One challenge for Redwood was bringing the technology to a point where it was ready for larger-scale manufacturing. “That was a big hurdle for us, and we spent a lot of time engineering our cell lines,” Rabuka says. Now, the firm has several ways to site-specifically conjugate payloads while optimizing yield.
Companies such as Sutro Biopharma, Ambrx, and Allozyne are also working on site-specific conjugation technology. Each biotech is incorporating a nonnatural amino acid into the antibody to allow precise placement of the drug payload.
Ambrx can insert p-acetylphenylalanine onto two sites of the antibody. The phenylalanine derivative has been modified to include a ketone that acts as a functional group for conjugation to the linker and small molecule.
Although Ambrx can attach more than two chemistry “handles” to the antibody, its studies have shown that two small molecules make the most sense. “You really want to be mindful about preserving the native structures and function of the antibody, while trying to optimize therapeutic activity,” says Chief Technology Officer Ho Cho. “The more you stray away from that, the more risks there are in drug development.”
The beauty of site-specific conjugation, researchers say, is that it allows them to methodically determine which ADC variety is the most active. “We can specifically attach whatever payload-linker combo we wish and do quantitative experiments to find out how it works,” Cho says.
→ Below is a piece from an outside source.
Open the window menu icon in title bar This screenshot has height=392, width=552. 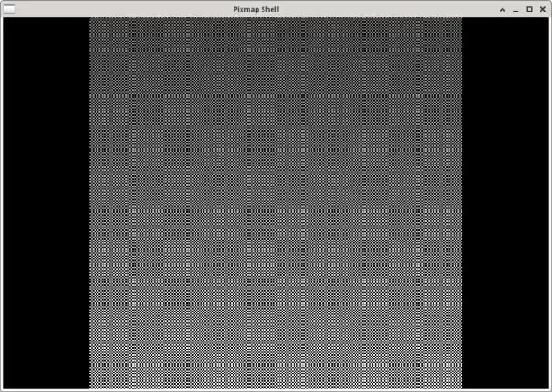coord(10,9)
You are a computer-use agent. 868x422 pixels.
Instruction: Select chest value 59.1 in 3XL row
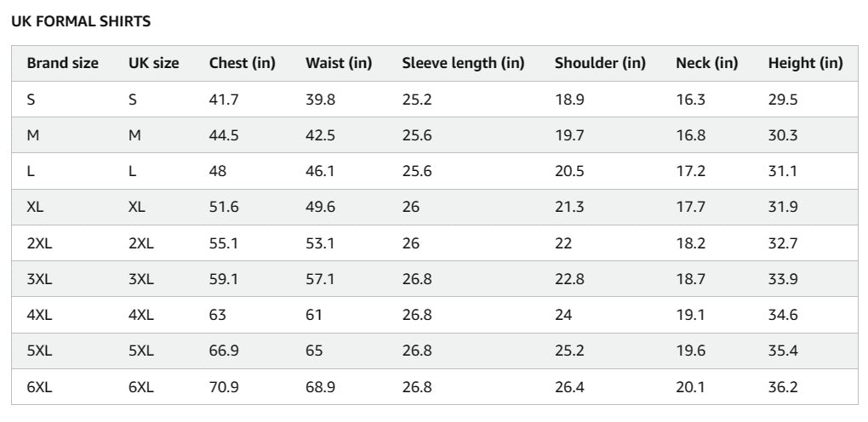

His team tests biophysical stability, pharmacokinetics, and efficacy to understand how much of the drug can be given before toxicity kicks in.
Pfizer’s Abraham believes site-specific conjugation will be the next major advance on the antibody front. The ability to control how and where the drug is attached “would give us a much more consistent drug product and also allow us to titrate how many payloads per antibody we would want to dial into a given ADC,” he says.
Seattle Genetics also has been working on site-specific conjugation and recently reported a method of adding exactly two drugs to an antibody using engineered-cysteine technology. Control over conjugation could be particularly important when it comes to developing its next class of chemotherapeutics. PBD, the cytotoxin from Spirogen, “is actually somewhat tricky, and it seems to work best when there are two molecules on an antibody,” Drachman says.
Mersana, meanwhile, is looking to link its polymers to antibody fragments to control the size of the ADC. “There’s debate over whether a full-sized antibody is really optimal to penetrate solid tumors,” Lowinger says. By playing with size, the company hopes to find a molecule that is large enough to have good pharmacokinetics and stay out of the kidneys but small enough to penetrate tumors. Mersana has yet to put an ADC into the clinic, although it recently signed a partnership with Endo Pharmaceuticals to develop next-generation ADCs.
A more consistent product, where the safest and most effective ADC has been isolated, could also help bring down ADC costs. When Adcetris was approved, Seattle Genetics said it would cost $13,500 per dose, or more than $100,000 for the average patient. Although development costs are a big factor in how much a company charges for its products, an expensive manufacturing process adds to the ticket.
The matter of price could become significant if, as drug executives predict, ADCs become a major part of the oncology pipeline. ImmunoGen’s Junius says progress in designing ADCs means the chances that a given product will make it to Phase III studies “are much better than five years ago,” when his company was still being called a zombie biotech.
In the next five years, “you’ll see ADCs become fundamental as a therapy in oncology,” Junius predicts. And next year, if T-DM1 gains FDA approval as is expected, ImmunoGen can finally take its place in the land of the living again.